> [About this task]: An exact transcription of the lines from the one holding "LEGO Technic 42102 Mini CLAAS XERION (1058, 1559)" to the end of the entries below, and nothing more, is the required answer. Please omit the pictures.

Pixel coordinate grounding data
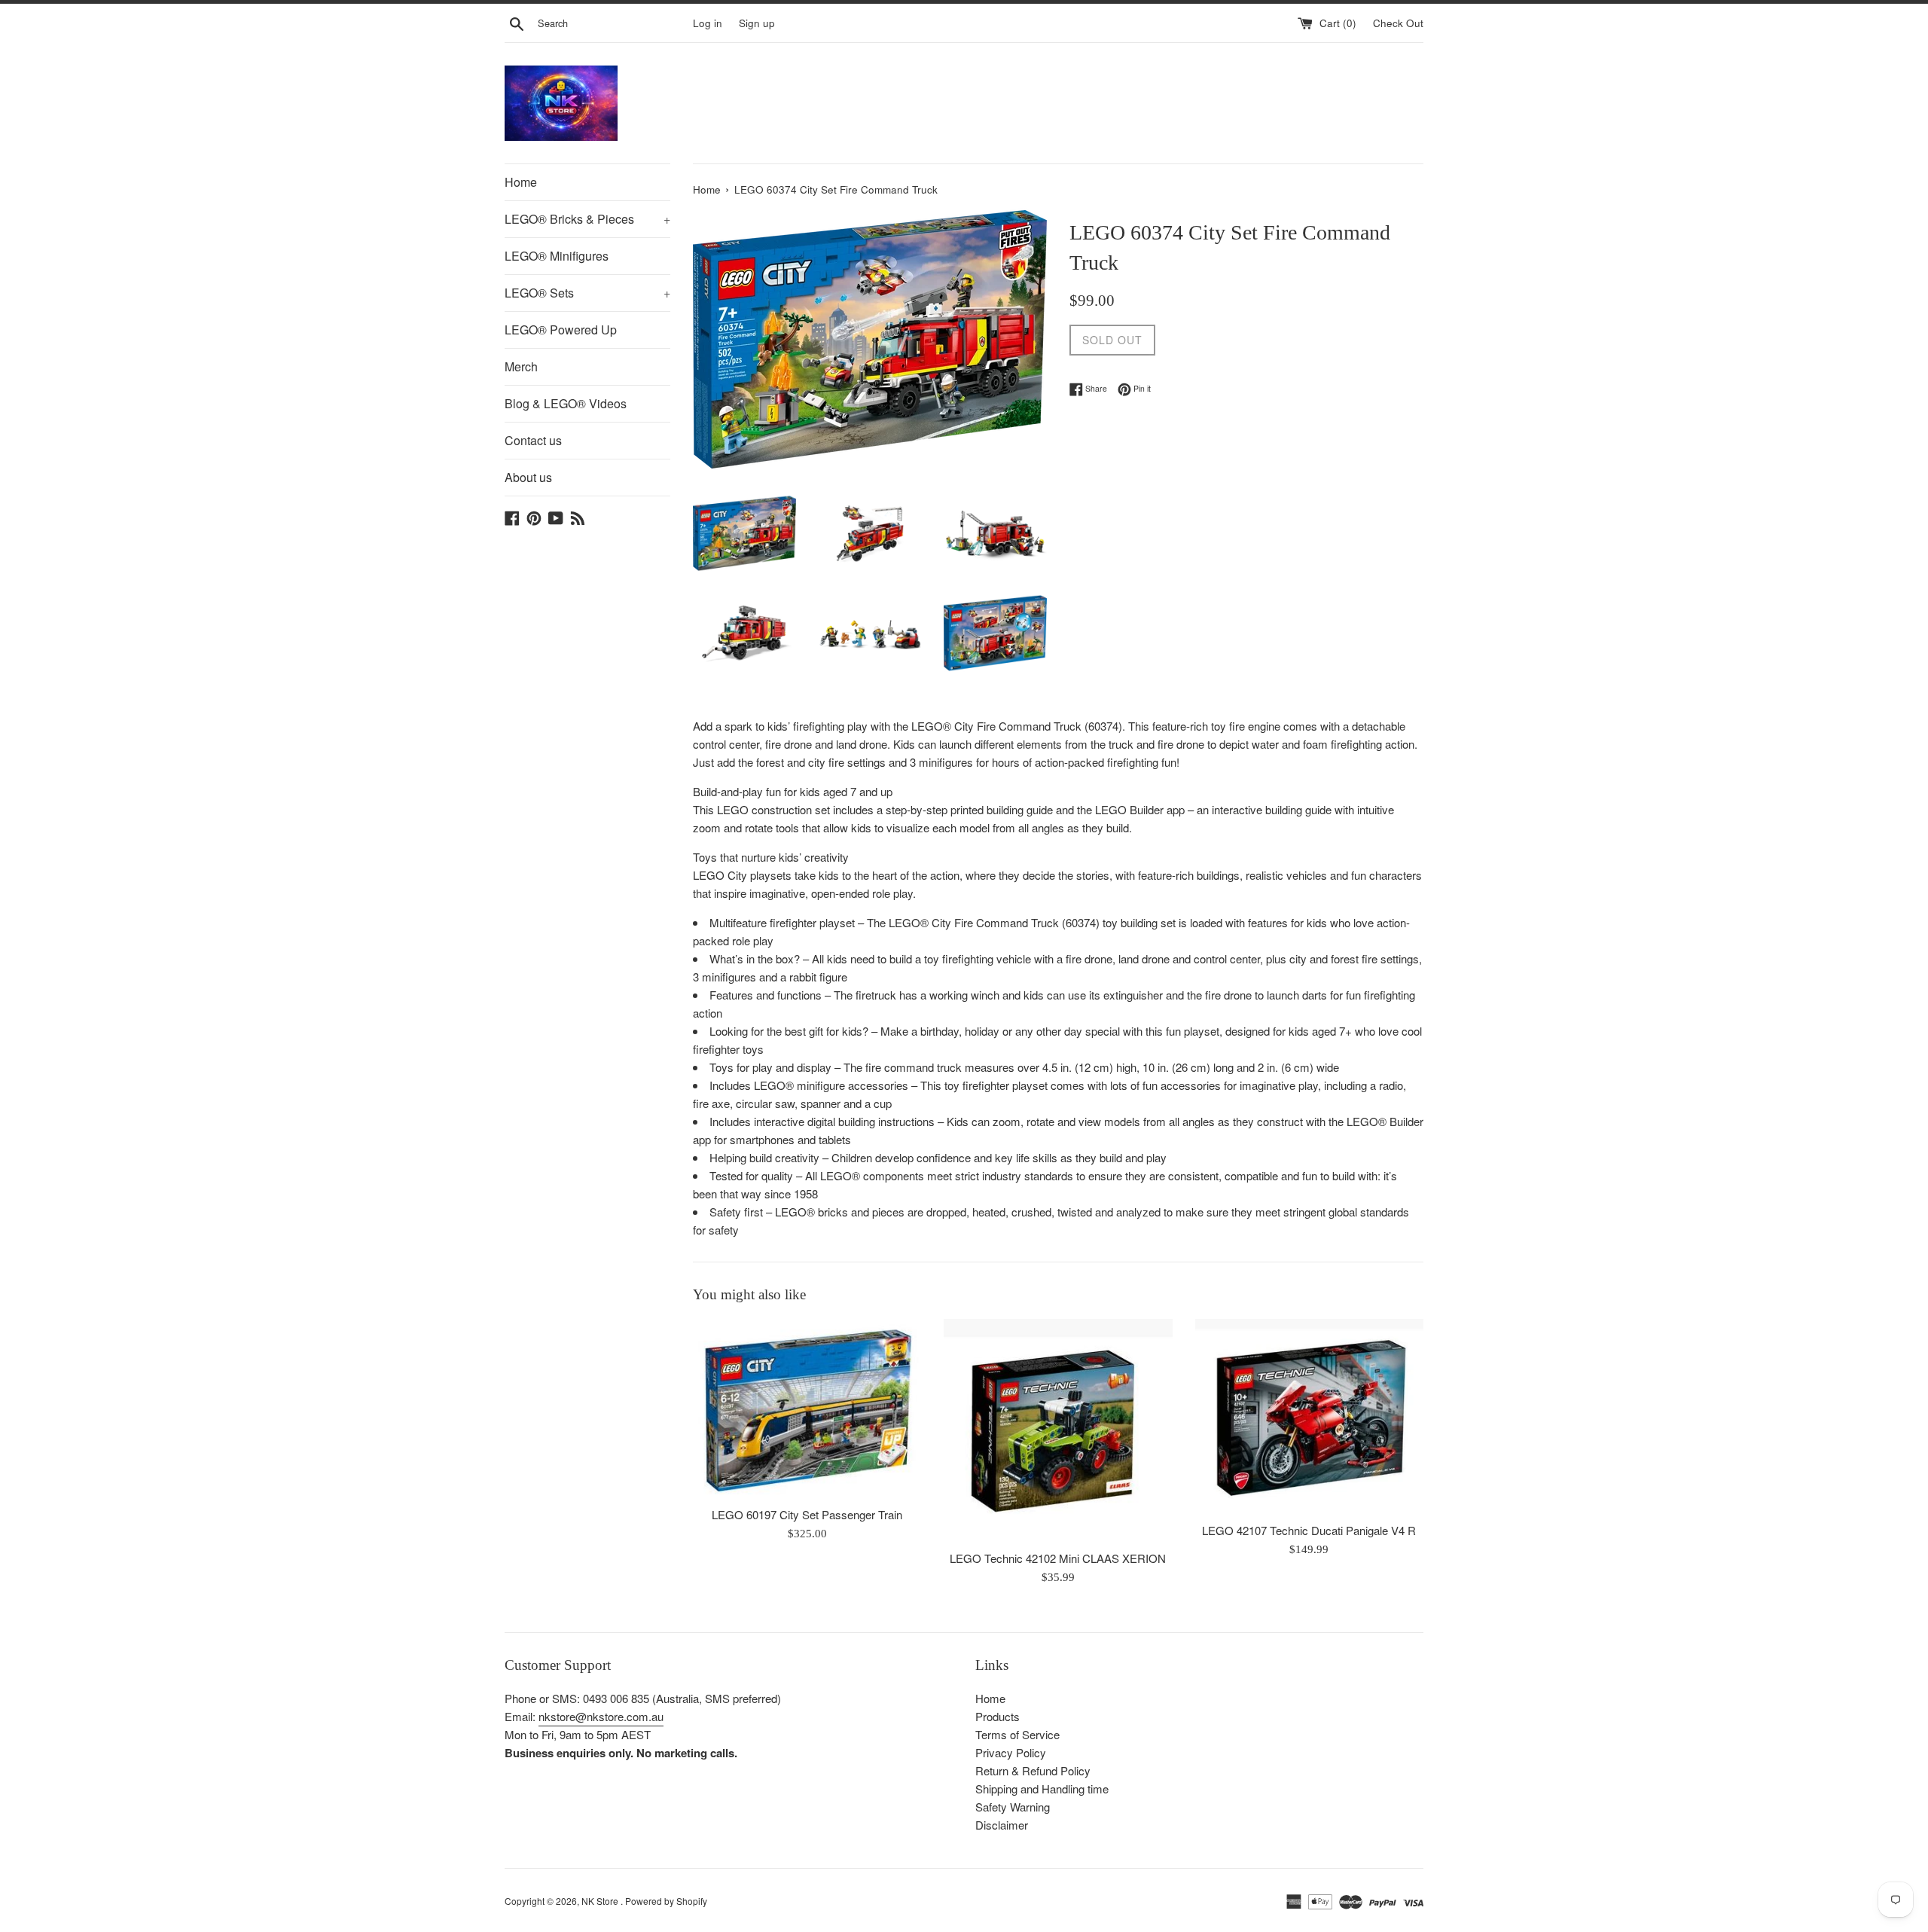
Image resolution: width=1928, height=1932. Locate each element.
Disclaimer (1001, 1825)
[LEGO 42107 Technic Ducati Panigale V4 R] (1309, 1416)
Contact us (533, 440)
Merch (521, 366)
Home (521, 182)
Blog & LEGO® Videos (566, 403)
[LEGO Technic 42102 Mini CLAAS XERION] (1058, 1430)
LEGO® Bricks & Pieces (587, 218)
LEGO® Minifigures (557, 255)
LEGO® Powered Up (561, 329)
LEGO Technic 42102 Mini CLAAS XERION (1058, 1559)
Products (997, 1716)
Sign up (757, 23)
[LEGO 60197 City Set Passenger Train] (807, 1409)
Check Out (1398, 23)
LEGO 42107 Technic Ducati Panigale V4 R (1309, 1531)
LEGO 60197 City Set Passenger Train (807, 1515)
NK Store (601, 1900)
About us (528, 477)
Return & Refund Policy (1033, 1770)
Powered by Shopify (666, 1900)
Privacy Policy (1010, 1752)
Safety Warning (1012, 1806)
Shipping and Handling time (1042, 1788)
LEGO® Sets (587, 292)
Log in (707, 23)
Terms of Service (1017, 1734)
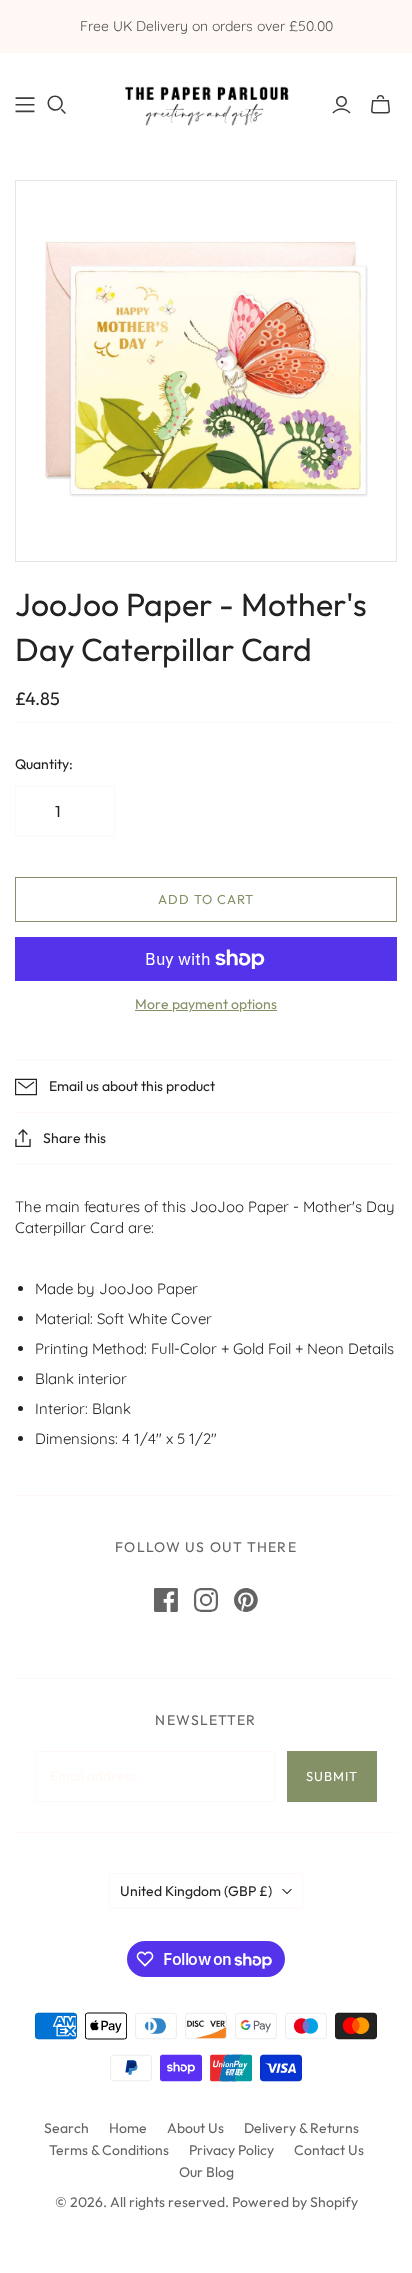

> [Answer to this problem]:
LEGO Technic 42102 Mini CLAAS XERION (1058, 1559)
Products (997, 1716)
Sign up (757, 23)
[LEGO 60197 City Set Passenger Train] (807, 1409)
Check Out (1398, 23)
LEGO 42107 Technic Ducati Panigale V4 R (1309, 1531)
LEGO 60197 City Set Passenger Train (807, 1515)
NK Store (601, 1900)
About us (528, 477)
Return & Refund Policy (1033, 1770)
Powered by Shopify (666, 1900)
Privacy Policy (1010, 1752)
Safety Warning (1012, 1806)
Shipping and Handling time (1042, 1788)
LEGO® Sets (587, 292)
Log in (707, 23)
Terms of Service (1017, 1734)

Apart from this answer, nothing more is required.